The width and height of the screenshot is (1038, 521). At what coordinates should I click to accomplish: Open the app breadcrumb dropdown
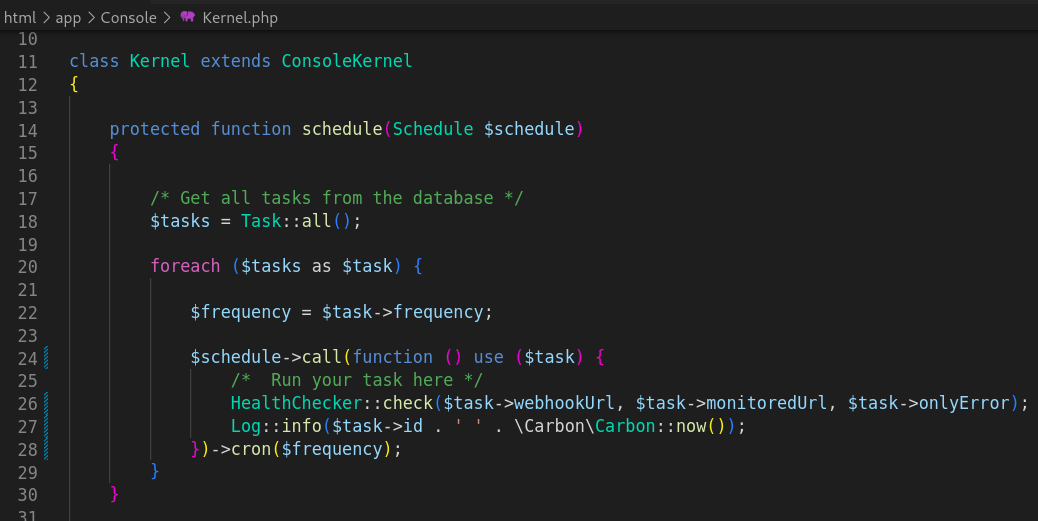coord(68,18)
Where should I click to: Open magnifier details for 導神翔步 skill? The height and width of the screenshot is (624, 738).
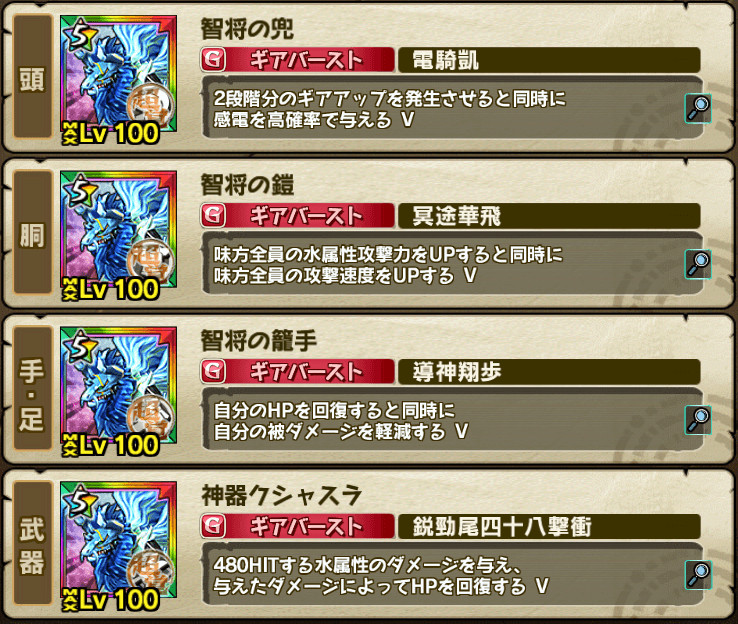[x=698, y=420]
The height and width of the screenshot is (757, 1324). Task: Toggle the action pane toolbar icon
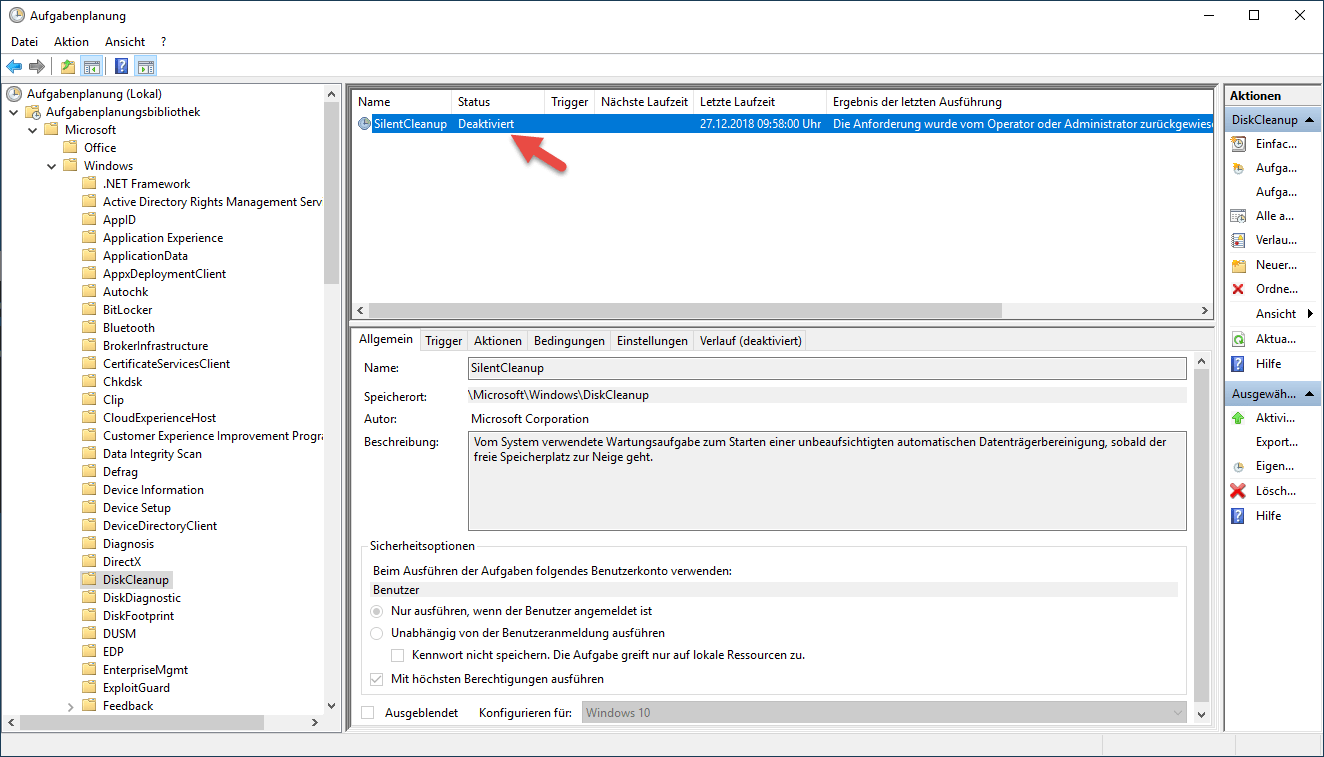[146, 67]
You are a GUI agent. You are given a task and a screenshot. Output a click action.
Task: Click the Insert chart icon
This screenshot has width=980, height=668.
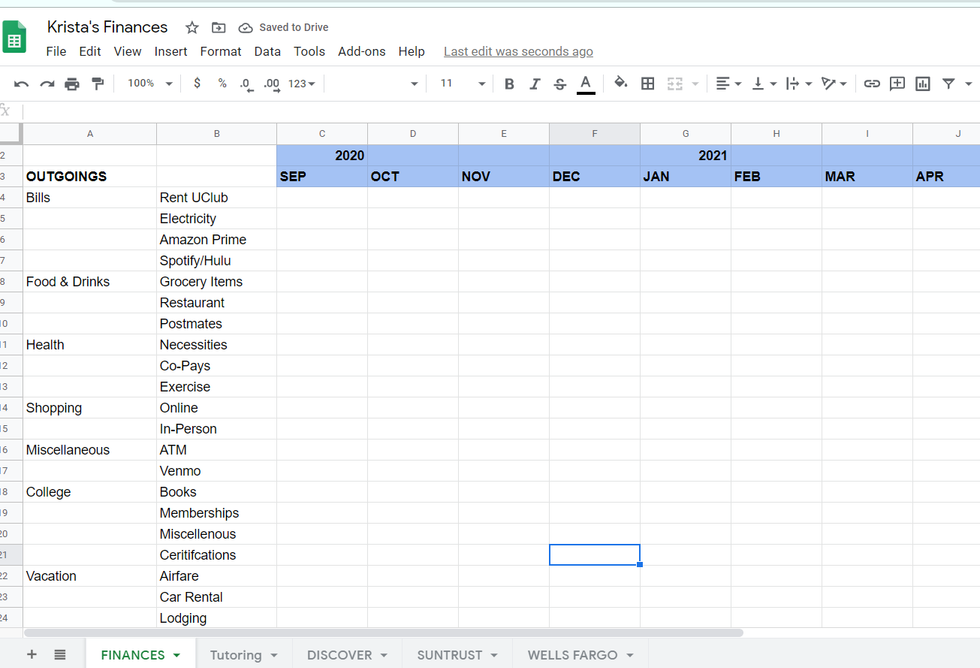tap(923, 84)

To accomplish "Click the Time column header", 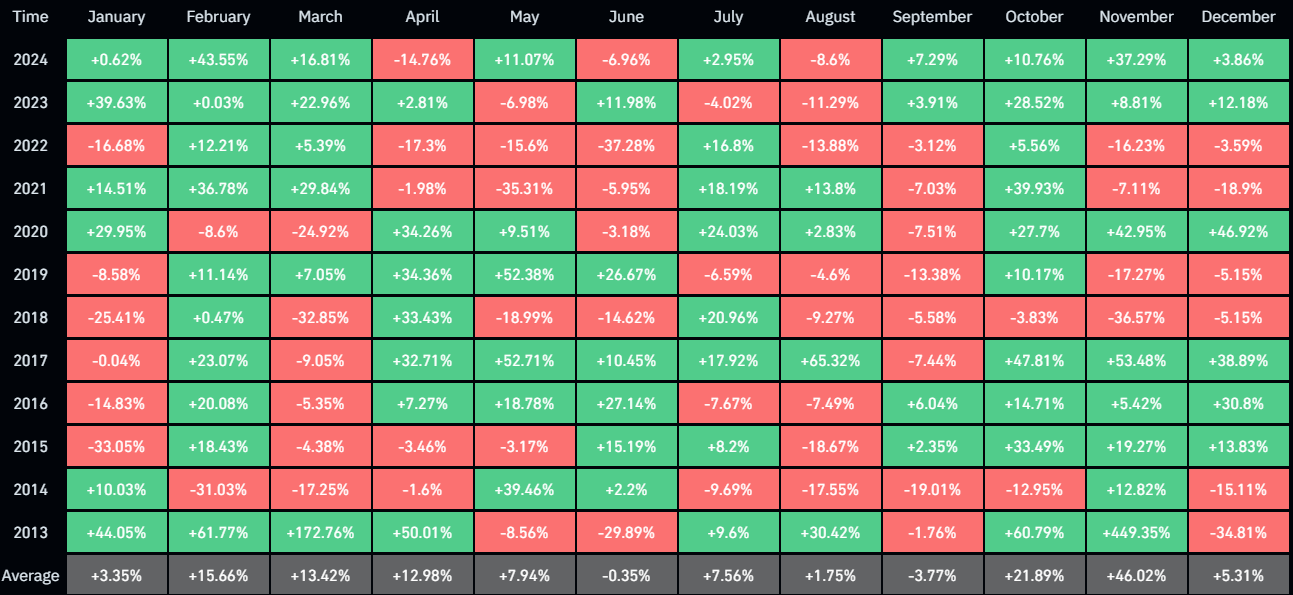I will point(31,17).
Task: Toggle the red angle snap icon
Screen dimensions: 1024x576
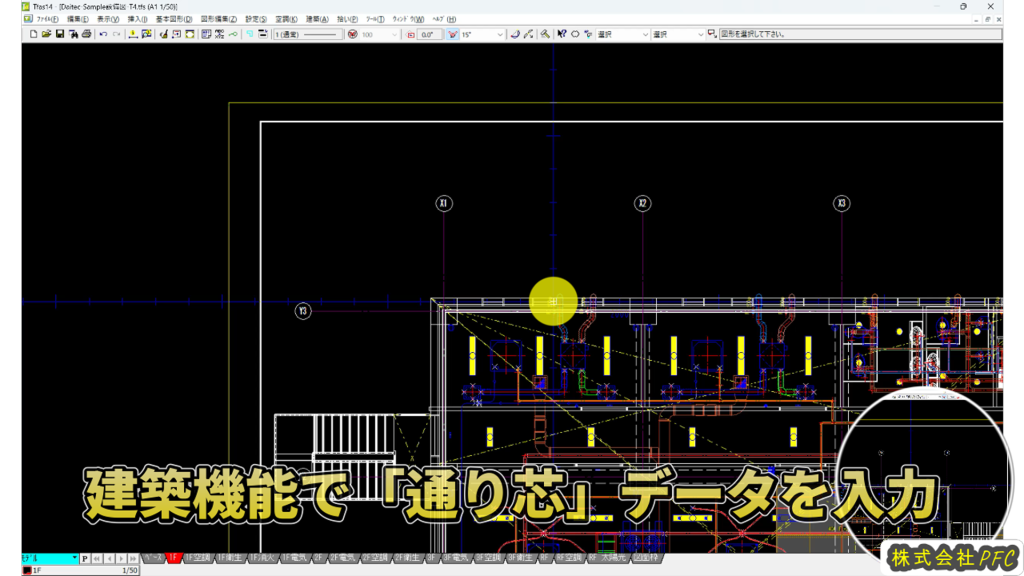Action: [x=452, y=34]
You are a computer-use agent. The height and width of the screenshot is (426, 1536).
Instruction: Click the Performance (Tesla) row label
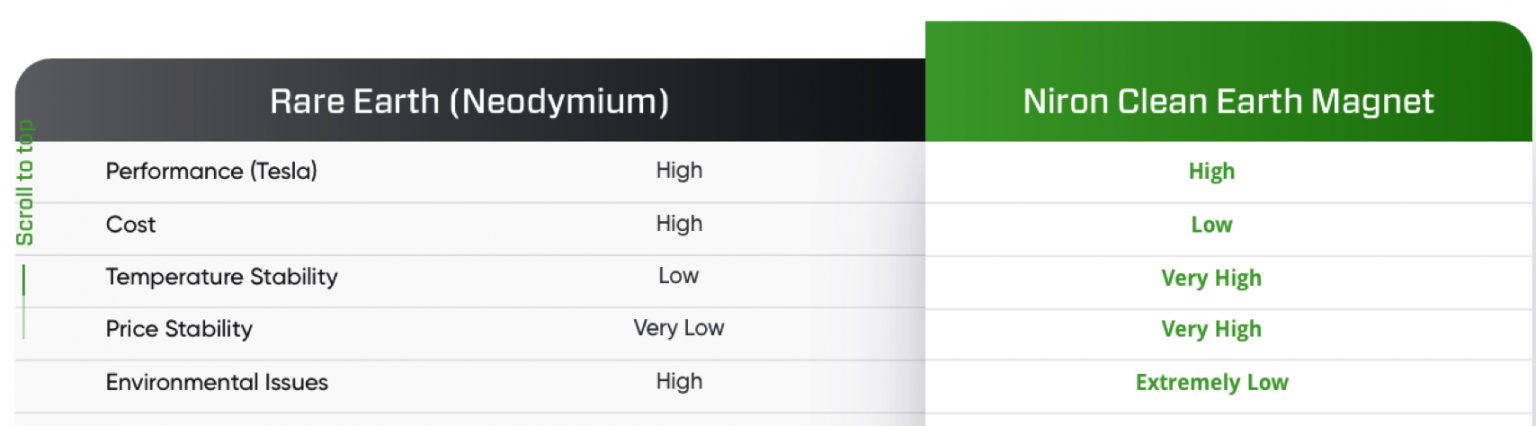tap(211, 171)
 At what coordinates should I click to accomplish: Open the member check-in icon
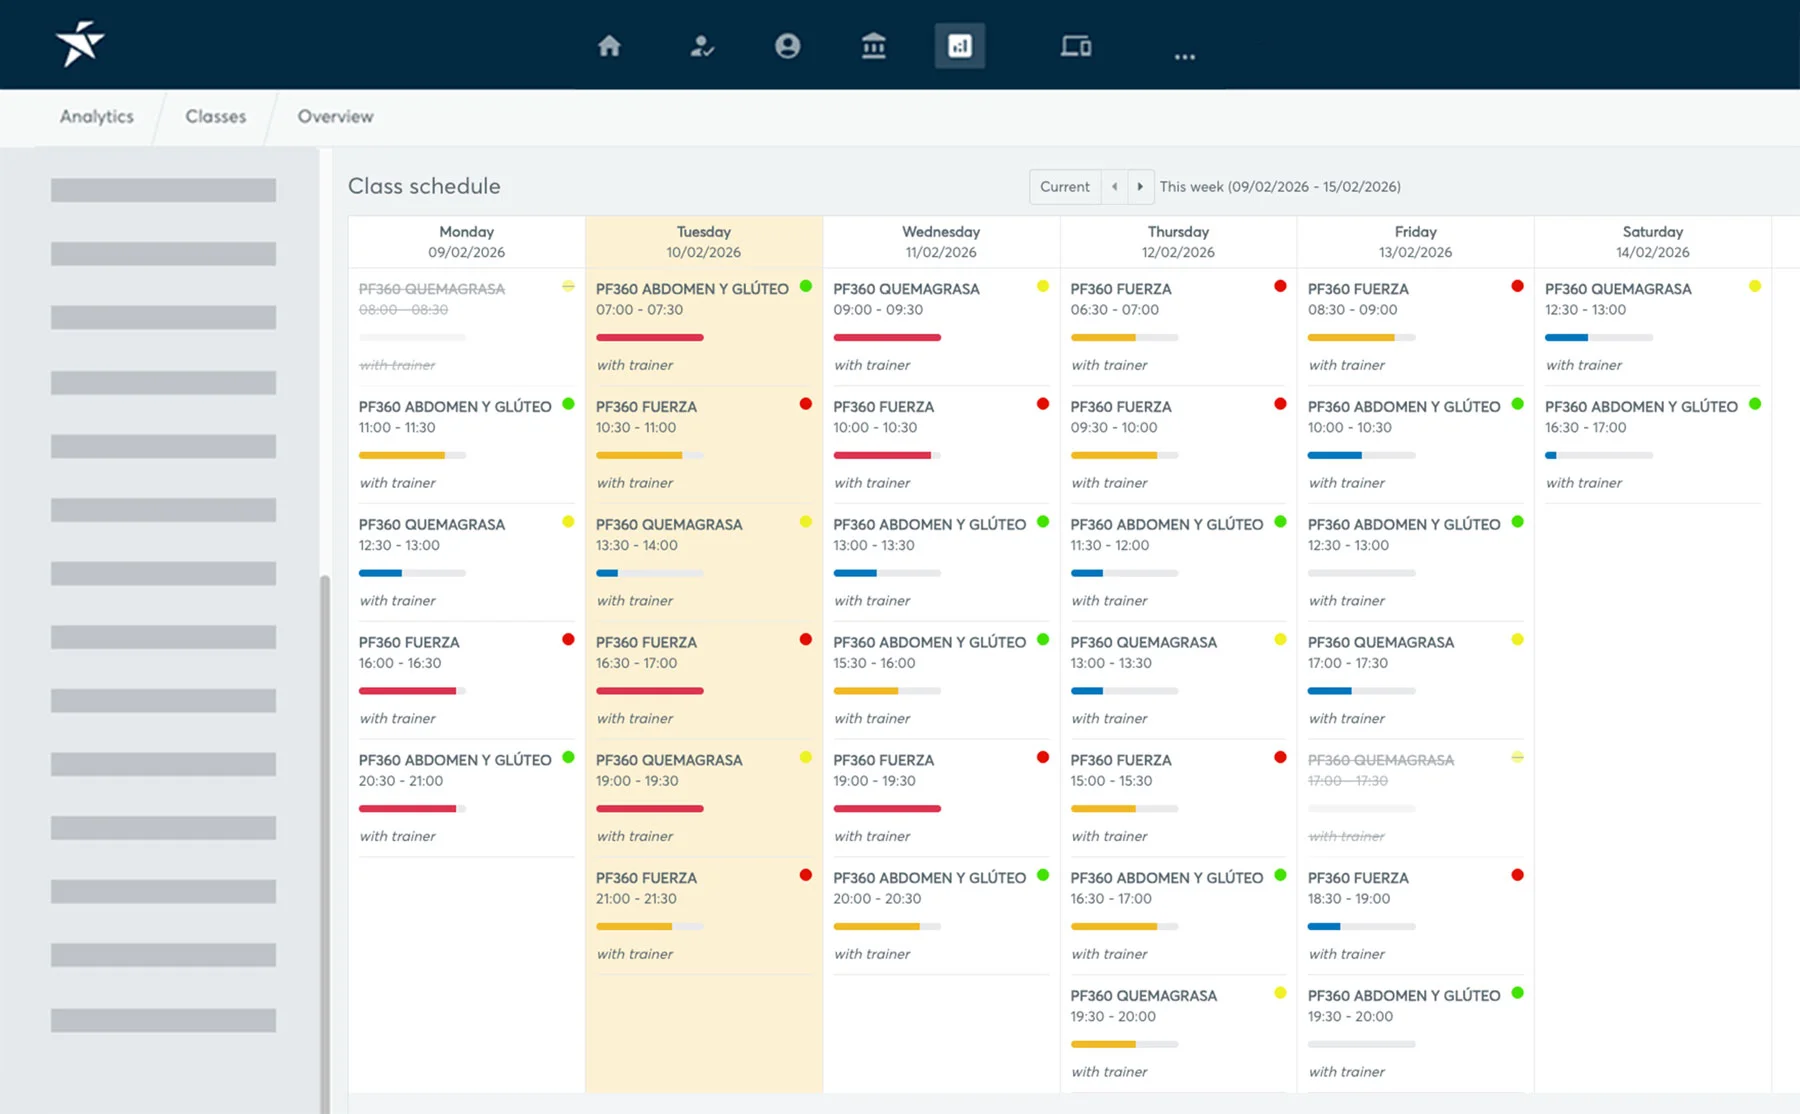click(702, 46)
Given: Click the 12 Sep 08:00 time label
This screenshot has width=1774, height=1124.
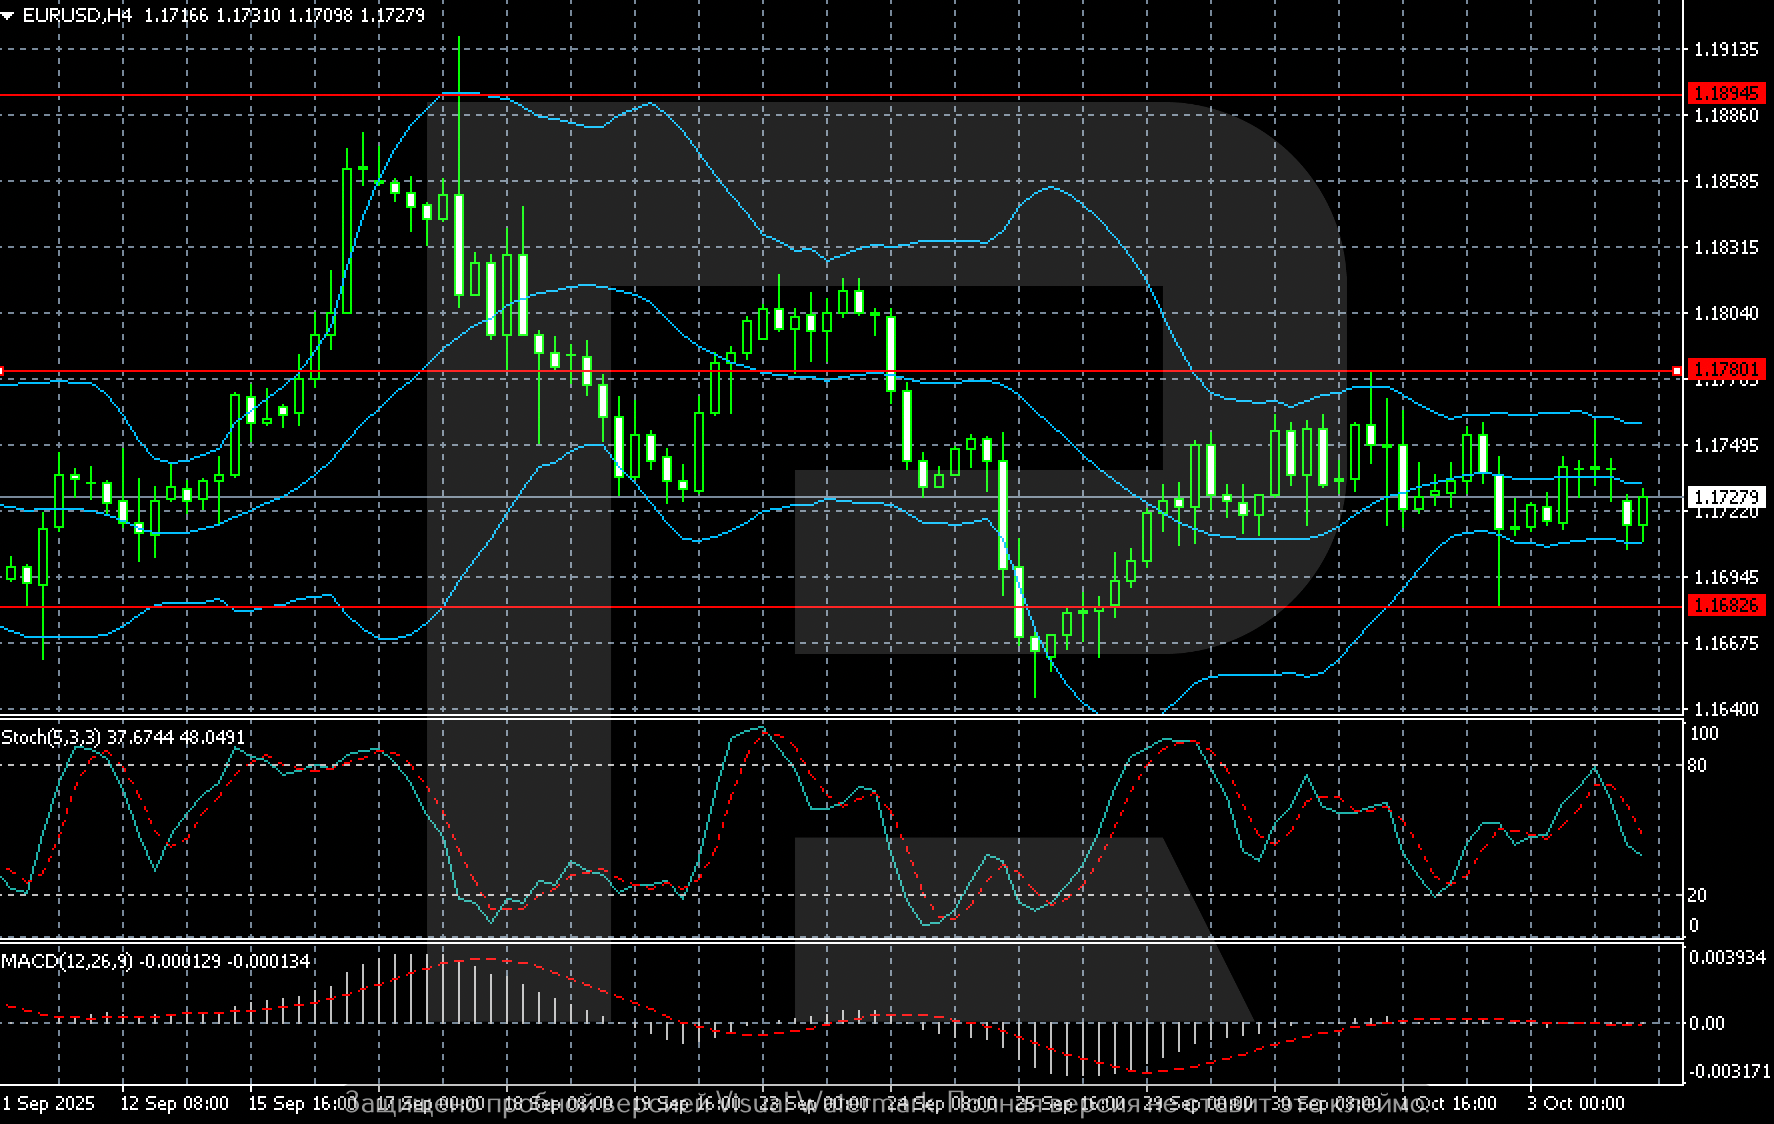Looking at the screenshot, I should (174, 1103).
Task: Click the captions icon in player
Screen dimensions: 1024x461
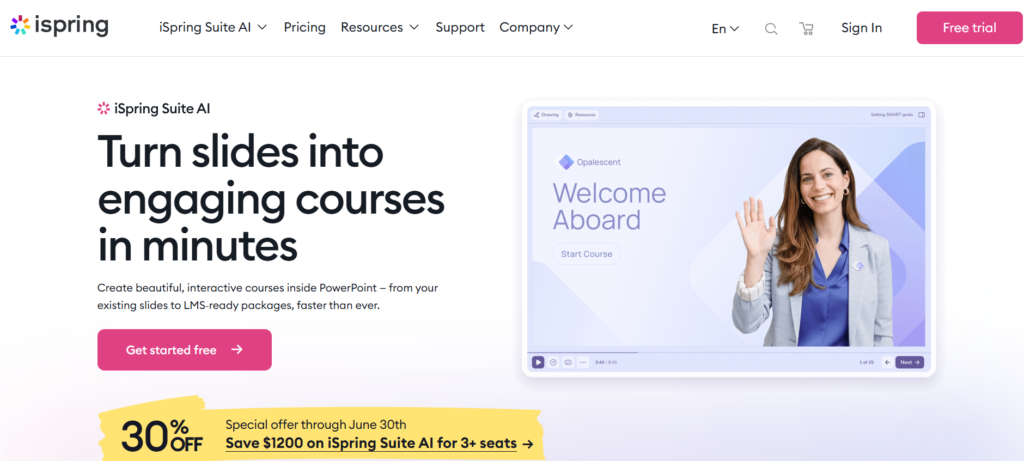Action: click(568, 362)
====
About this task:
For each line of the entries that holds the word "agent", pull that line out.

Answer area:
You are a GUI agent. You are given a task and a screenshot. Output a click action.
You are a computer-use agent. The height and width of the screenshot is (426, 1536).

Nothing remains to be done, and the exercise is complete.